22 julio, 2008

Un solo corazón, un solo llanto

Estupefactos. Así hemos quedado. Sin ánimo ni palabras para asimilar o expresar el dolor por la tragedia del hospital Calderón Guardia, convertido en gigantesca y grotesca antorcha en la oscuridad de la madrugada. Fuego alevoso, que calcinó a quienes dormían o laboraban -verdaderos ángeles terrenales que son las enfermeras-, luchando todos de cara a la vida. Víctimas que quizás ni siquiera tuvieron tiempo de percatarse de que esa implacable avalancha de fuego arrasaba sus vidas y sus sueños, llevando hasta el dolor más hondo y crudo a sus familiares y amigos.

Pero también víctimas de desalmados políticos y empresarios corruptos que han traficado con la salud y el dolor de este pueblo, derrochando en suntuosos lujos y banalidades el urgente dinero para la salud colectiva, así como de burócratas negligentes e ineficientes en sus labores de garantizar plena seguridad en los hospitales.
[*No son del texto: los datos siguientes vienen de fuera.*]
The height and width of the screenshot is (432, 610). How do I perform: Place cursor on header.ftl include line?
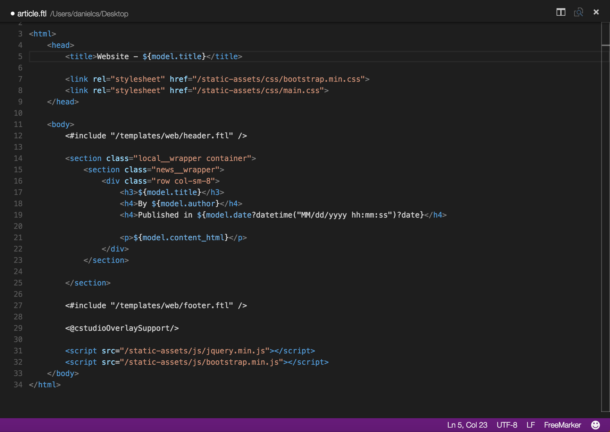(156, 136)
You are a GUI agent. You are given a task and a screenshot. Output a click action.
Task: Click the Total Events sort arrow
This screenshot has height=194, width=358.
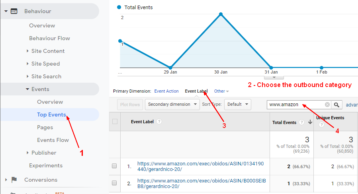(310, 122)
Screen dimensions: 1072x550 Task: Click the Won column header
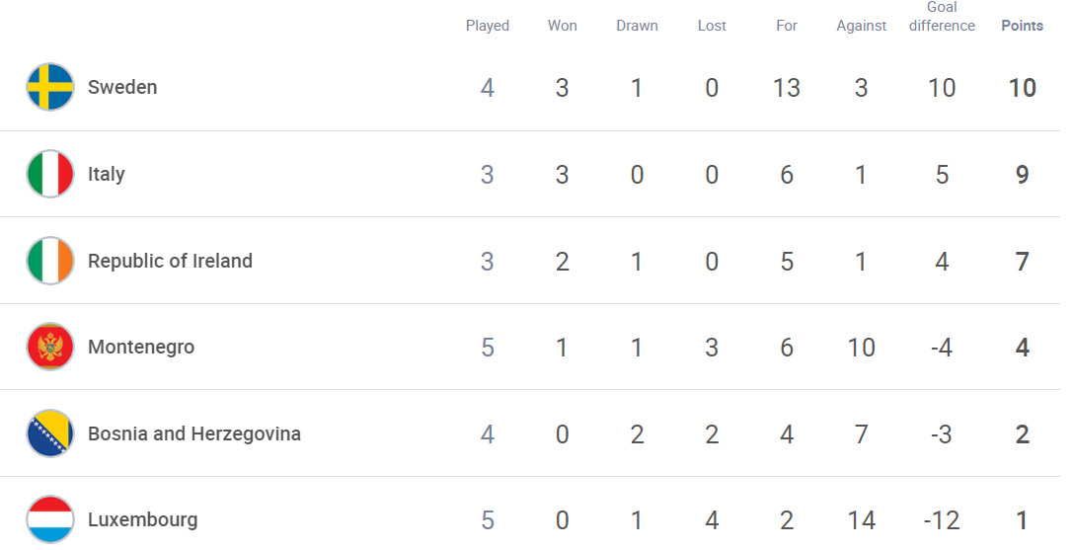563,26
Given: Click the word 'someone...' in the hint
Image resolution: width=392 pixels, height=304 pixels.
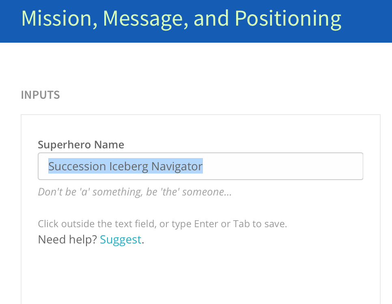Looking at the screenshot, I should click(x=207, y=192).
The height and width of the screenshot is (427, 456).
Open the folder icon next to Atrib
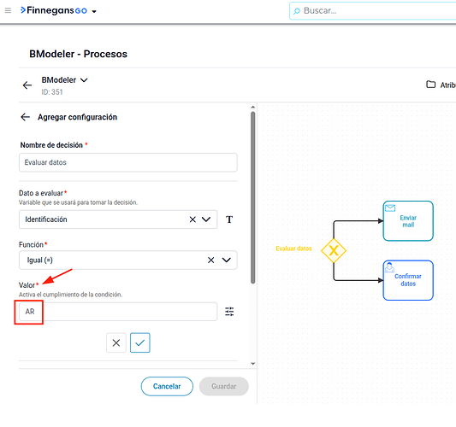(430, 85)
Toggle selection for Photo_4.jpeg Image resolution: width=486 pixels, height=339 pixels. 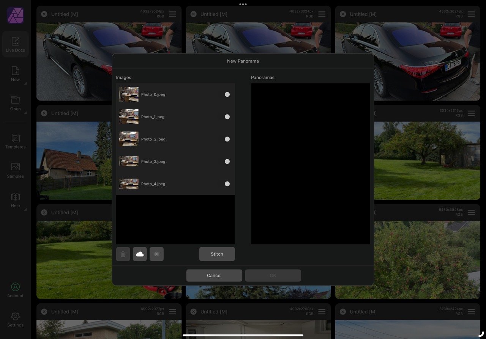tap(227, 184)
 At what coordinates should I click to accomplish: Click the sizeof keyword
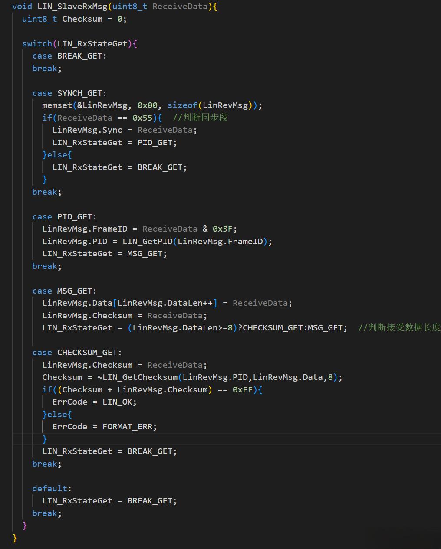[x=182, y=105]
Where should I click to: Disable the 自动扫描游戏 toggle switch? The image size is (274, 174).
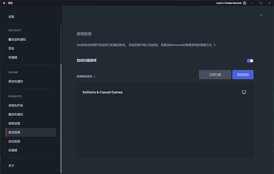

Y, entre esas víctimas, Alfonso Pérez Alvarado, muchacho noble y gentil, excelente basquetbolista, hijo y amigo extraordinario, a quien hoy hemos enterrado allá en su natal Turrialba. Hijo de Alfonso y Xinia, queridos amigos, y nieto del también amigo Johnny Pérez Bielly, aquel taxista insólito convertido en escritor, fallecido el año pasado.

Hace apenas tres semanas, cuando me contaron de su tumor en la cabeza, no lo podía creer, quizás porque me resultaba imposible imaginarlo enfermo, por su vitalidad y su condición atlética. Estreché su mano por última vez hace pocos meses, uniformado y entrando a la cancha del Gimnasio Nacional una noche, mientras yo buscaba a sus padres y a mi hija Darinka, quien regresaba al Valle Central tras una estadía en casa de ellos, compartiendo con Mónica, su mejor amiga. ¡Nunca podré olvidar su sonrisa de esa noche, espontánea y cálida, previa al deleite y pasión que sentía por jugar al basquetbol!

Eso nos dijo también de su sonrisa su valiente padre al recibir ayer el cuerpo inerte -ya sin la grácil elasticidad, ni la pícara destreza bajo el tablero-, y colocó de inmediato su fotografía sobre el féretro, para que siempre lo pensáramos sonriente. Y así lo evocaron ayer los centenares de personas que peregrinaron hasta su hogar malherido y quienes hablaron esta mañana en esa iglesia repleta de gente y desbordada de calor solidario y copioso llanto, incluyendo a sus compañeros del Liceo Experimental Bilingüe y de la Selección Nacional juvenil quienes, uniformados, se alinearon para escoltar su ataúd.

Cuando, entre aquella inmensa multitud, sin importar la muy extensa y empinada pendiente que conduce hasta el cementerio local, se prescindió del carro funerario y se portó el ataúd sobre los hombros de quienes tanto lo amaron, evoqué un verso del venezolano Andrés Eloy Blanco (“en hombros te llevaba el pueblo herido, / la múltiple cabeza descubierta”). Pero entendí entonces que, de tanto y tan sincero afecto hacia él, más que cabezas eran corazones también descubiertos, vibrando de dolor y solidaridad, hermanados en un solo corazón y un solo llanto por este muchacho único, a la vez que por una familia ejemplar y de fuerte raíz solidaria, hoy desgarrada hasta lo más profundo.

Hace poco más de un año, cuando los cuatro de la familia nos visitaran en nuestra nueva casa en Heredia, comenté a Alfonso padre que quería sembrar un roble corteza amarillo en mi jardín, junto con otros árboles, y él -solícito y servicial, como es- de inmediato ofreció conseguirme uno. Hoy está ahí, pequeño, pero pujante y hermoso. Sé que enfrentará rigores, pero sobrevivirá, y tengo la fuerte intuición de que su primera flor de amarillo intenso emergerá precozmente. Sí, intensa, como asumió Alfonso su fugaz travesía vital, irradiando y contagiando alegría y bondad.

Y ese venturoso día sonreiré en silencio, para responder en cómplice reciprocidad a su invariable y grata sonrisa, con la certeza de que en nuestro jardín ella iluminará las profusas floraciones amarillas en todos los veranos.